> Text section:

______________________________

By Lin Grensing-Pophal
If communicating the ins and outs of employee benefits was difficult before the COVID-19 pandemic, it’s even more so now, as employees are often far-flung and struggling with new work/life challenges.
A Changed Benefits Landscape
Since the pandemic began, Michele Lodin, vice president of total rewards with Los Angeles-based HR services firm Enspira, has seen companies add more mental health services “to diversify the types of treatment options available and to expand the network of providers.”
Other benefits that Lodin has seen become more prevalent include flexible-leave accommodations, family-building (fertility and adoption) services, paid employee sabbaticals, greater learning and development opportunities, and student loan relief.
Kara Hoogensen, senior vice president of specialty benefits at the Principal Financial Group, said employee assistance programs (EAPs), telehealth and mental health programs are among the top benefits that employers plan to increase this year “to attract and retain employees, and to improve satisfaction and employee experience.” Child care support has also emerged as an important benefit for recruitment, she noted.
Lodin pointed to unlimited paid time off (PTO) as an example of a benefit that is now viewed through a different frame of reference. Before the pandemic, she said, unlimited PTO had a “reputation of reducing the actual amount of time employees took away from work.” Now, though, to help employees deal with the stress that’s driving many to quit, employers are focusing on how unlimited PTO “can help support leadership messaging to employees about taking time off, even if it’s for a staycation to rest and refresh.”
Similarly, Amy O’Neill, vice president and director of health and well-being strategy at Liberty Mutual Insurance, points to a significant increase in the use of EAPs, noting that “3 out of 4 people who used our EAP program in 2020 did so for the first time.”
Employees’ Needs and Preferences
Employee needs and preferences have shifted during the pandemic and are likely to continue to do so. Some perks are no longer highly valued or even relevant. For instance, Lodin said, in-office services that many employers provided pre-pandemic—such as coffee bars and free snacks—are less in demand given the increase in remote work. Employers are pivoting here, she said, and instead are more likely to offer perks such as home delivery of lunches.
Liberty Mutual has been checking in with employees through regular surveys and virtual focus groups. These inputs, according to O’Neill, have led to new benefits and resources such as free access to Care.com for child care and elder care support, extra time off that employees can use to care for themselves or family members, and other programs “to make employees feel cared for and supported during these difficult times.”

______________________________

> Source material:
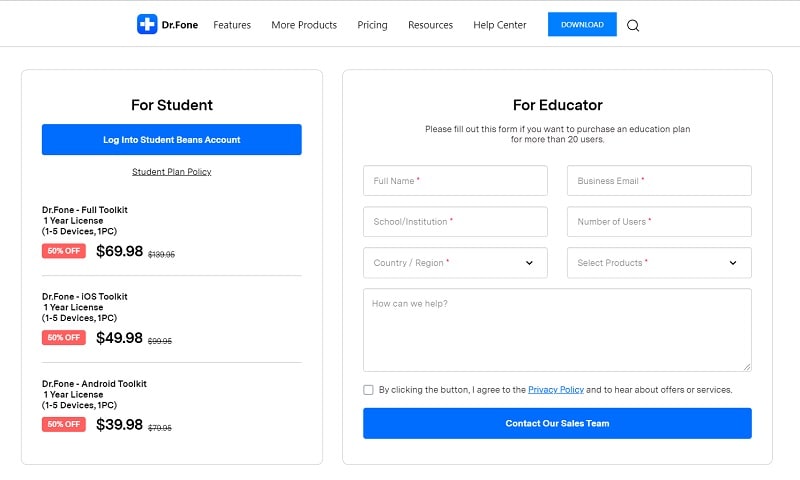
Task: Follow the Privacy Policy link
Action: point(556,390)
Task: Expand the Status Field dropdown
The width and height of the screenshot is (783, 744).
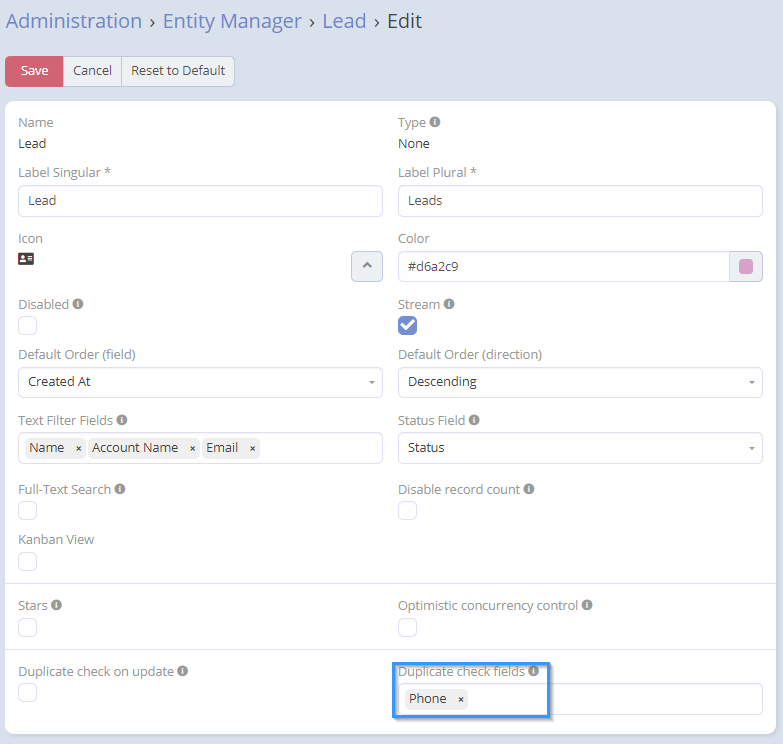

______________________________

In the text on employee benefits, what share of the people who used Liberty Mutual's EAP program in 2020 were using it for the first time?

3 out of 4